- [TRECHO SELECIONADO]
▼

Com a ajuda de amigos músicos, incluindo o baterista do Humble Pie, Jerry Shirley, mais alguns membros da banda Soft Machine, Barrett entra no estúdio para dar início às gravações do hoje mítico e cultuado disco The Madcap Laughs. Detalhe: ajudando na produção do álbum, estão nada mais, nada menos que David Gilmour e Roger Waters, seus ex-companheiros de banda. Em uma das peripécias mais maníacas de sua vida, Barrett pegou um vôo para Ibiza (na Espanha), ao saber de um show que o Pink Floyd daria lá, e saiu praticamente correndo na pista do aeroporto para encontrar o grupo, e suplicar a Gilmour e Waters que o ajudassem na mixagem do seu disco solo... Piração total.


Logo, as sessões de gravação se provaram tão confusas e erráticas quanto aquelas que ocorriam anteriormente com o Floyd. Barrett se dispersava, mudava andamentos e acordes de última hora, parava as sessões no meio, e colocava quase todo mundo à beira da loucura - a loucura dele. Jenner recorda: "Eu era muito otimista em relação ao senso de recuperação e responsabilidade que achava que Barrett poderia ter, tentando revitalizar sua carreira... eu não sabia no que eu estava me metendo". Ao que David Gilmour, em entrevista de 2007, também complementaria: "Aquelas sessões eram um inferno, uma tortura. Tínhamos pouco tempo, e na maioria das vezes ele realmente não colaborava, não estava bem. Ficamos muito frustrados, pois chegávamos ao ponto de simplesmente chegar ele na parede e dizer: cara, se liga! É a sua carreira, parceiro. Pegue esses seus dedos e toque, mas faça alguma coisa!".

▲

- [REGISTROS EXTRAÍDOS]
▼

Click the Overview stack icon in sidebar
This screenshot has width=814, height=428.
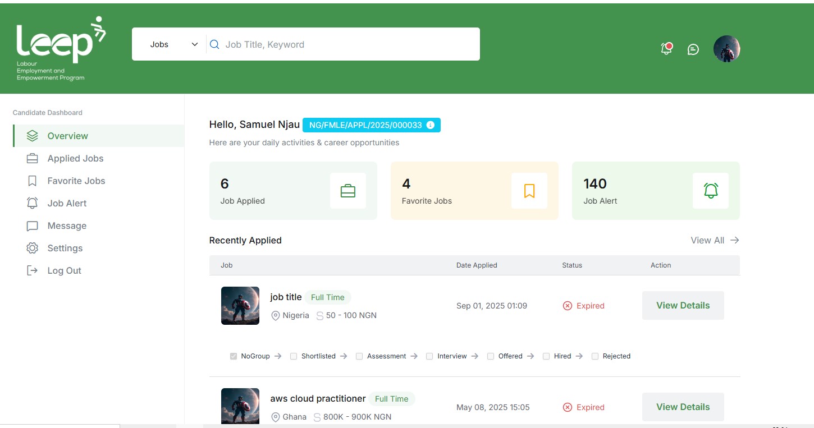[32, 135]
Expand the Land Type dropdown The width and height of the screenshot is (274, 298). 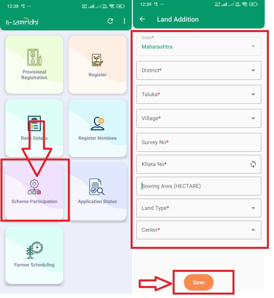point(198,208)
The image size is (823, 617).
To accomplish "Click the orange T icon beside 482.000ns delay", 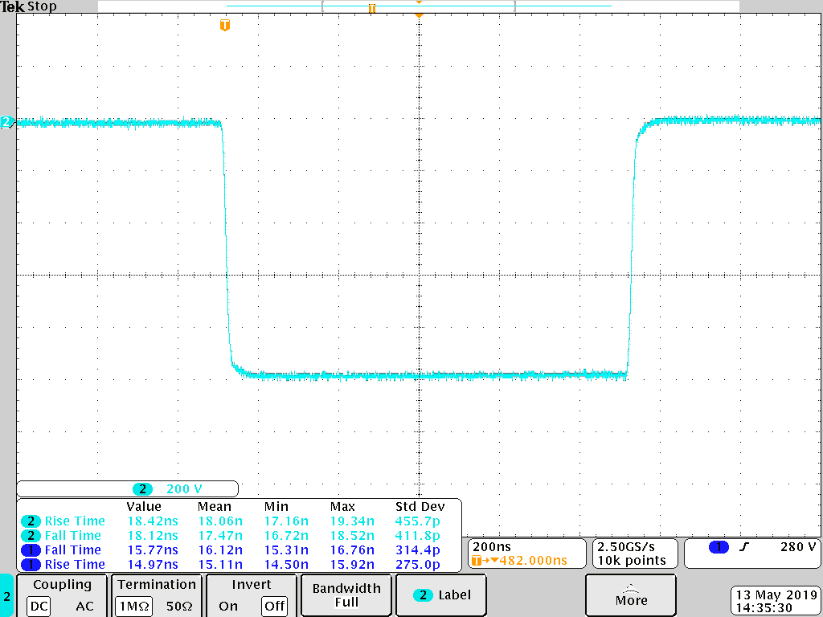I will pos(478,561).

▲

- [EXERCÍCIOS]
a: Atualize o trecho selecionado na passagem que vai de "Com a ajuda" até "solo... Piração total.", colocando "Maiorca" no lugar de "Ibiza".
b: Por favor, diga em que ano foi dada a entrevista de David Gilmour citada no trecho selecionado.
Os registros não têm nenhum papel nesta atividade.

- [RESPOSTAS ESPERADAS]
a:
Com a ajuda de amigos músicos, incluindo o baterista do Humble Pie, Jerry Shirley, mais alguns membros da banda Soft Machine, Barrett entra no estúdio para dar início às gravações do hoje mítico e cultuado disco The Madcap Laughs. Detalhe: ajudando na produção do álbum, estão nada mais, nada menos que David Gilmour e Roger Waters, seus ex-companheiros de banda. Em uma das peripécias mais maníacas de sua vida, Barrett pegou um vôo para Maiorca (na Espanha), ao saber de um show que o Pink Floyd daria lá, e saiu praticamente correndo na pista do aeroporto para encontrar o grupo, e suplicar a Gilmour e Waters que o ajudassem na mixagem do seu disco solo... Piração total.

b: Em 2007.